++++ Text excerpt ++++

Troubleshooting
When you troubleshoot STACKIT Edge Cloud it’s important to define the scope of what it is that you’re trying to troubleshoot. We’ll define three layers, just as we did in the authentication documentation, to introduce a coherent language:
- STACKIT Platform: this are components that are entirely managed by STACKIT. Handling issues and troubleshooting on this layer is the responsibility of STACKIT.
- STACKIT Product: this are components that form the STACKIT Edge Cloud product. While STACKIT provides the resources to customers to interact with the actions performed by the customer are the customers responsibility. If there is a misconfiguration it is the customers responsibility to identify and fix the issue. Troubleshooting can be performed from both ends, depending on the issue faced.
- Managed Systems: this are the components that are entirely managed by a customer. Troubleshooting normally is the customers responsibility with the exception of STACKIT provided and managed components such as the EdgeHostLet service when using STACKIT Edge Cloud.
Please refer to the shared responsibility model to learn more about the responsibilities of STACKIT and the customer when using STACKIT Edge Cloud.
Based on at which layer the issue exists there are certain things a customer can and should do to further narrow down the root cause of the issue. This page will guide you through some of the most common issues and provide initial troubleshooting help.
STEC troubleshooting
Section titled “STEC troubleshooting”As outlined throughout this guide you manage your STACKIT Edge Cloud product by working with a set of Kubernetes Custom Resources. Namingly:
- EdgeImage
- EdgeHost
- EdgeCluster
- EdgeMachine (ReadOnly)
If there is a issue with those resources standard Kubernetes troubleshooting steps apply. This means you should check the spec and status fields of the resources involved as well as the Kubernetes events, e.g. using kubectl events, to identify issues.
Talos troubleshooting
Section titled “Talos troubleshooting”Getting you talosconfig
Section titled “Getting you talosconfig”You authenticate with Talos using a Talosconfig file. Follow the next steps to get the file.
Prerequisites:
- Successfully authenticated in the UI of a STEC instance.
Steps:
-
Navigate to the Cluster section. You’ll get to the Clusters overview. Click on the name of the cluster you want to get the Talosconfig file for.

-
Click on the Talosconfig button to start the download of a valid Talosconfig file for the selected cluster.

Prerequisites:
- Successfully authenticated with a STEC instance.
- Tools: a generic Linux bash terminal, kubectl, yq.
Steps:
-
The talosconfig for every cluster lives in the STEC instance as a Kubernetes secret. You simply have to get the correct secret, decode and save it to a file.

++++

Problem to solve:
Please extend the STACKIT Edge Cloud troubleshooting guide above, starting right after its final sentence.

++++ Given data ++++

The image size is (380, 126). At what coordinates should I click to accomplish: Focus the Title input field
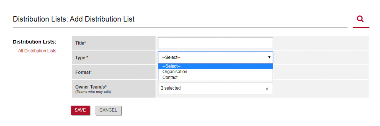(x=216, y=43)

++++

Exercise output:
Terminal window > export KUBECONFIG=~/.kubeconfig/your-stec.kubeconfig.yaml> CLUSTER_NAME="cluster-01"> kubectl get secrets/${CLUSTER_NAME}-talosconfig --namespace default -o yaml | yq '.data.talosconfig' | base64 --decode > ${CLUSTER_NAME}.talosconfig.yaml
Using talosctl
Section titled “Using talosctl”You may use any gRPC compatible client to interact with Talos. For this example we’ll use talosctl.
Every Talos Linux node does expose an endpoint for the Talos gRPC API. When you use talosctl it will try to connect to the gRPC endpoint specified in the Talosconfig. This may fail if the endpoint is not reachable. In that case you can specify a different node from the cluster you want to interact with using the --endpoints CLI parameter of talosctl, providing a IP / DNS record of that endpoint, to connect to a different endpoint.
The --nodes parameter of talosctl however always has to be specified and specifies the nodes that should be targeted by the talosctl command. If the --endpoints used are different from the --nodes used the chosen endpoint will proxy the command to all the specified nodes. A network connection from the talosctl CLI is only created to the --endpoints.
Check the talosctl documentation to learn more about how to use talosctl.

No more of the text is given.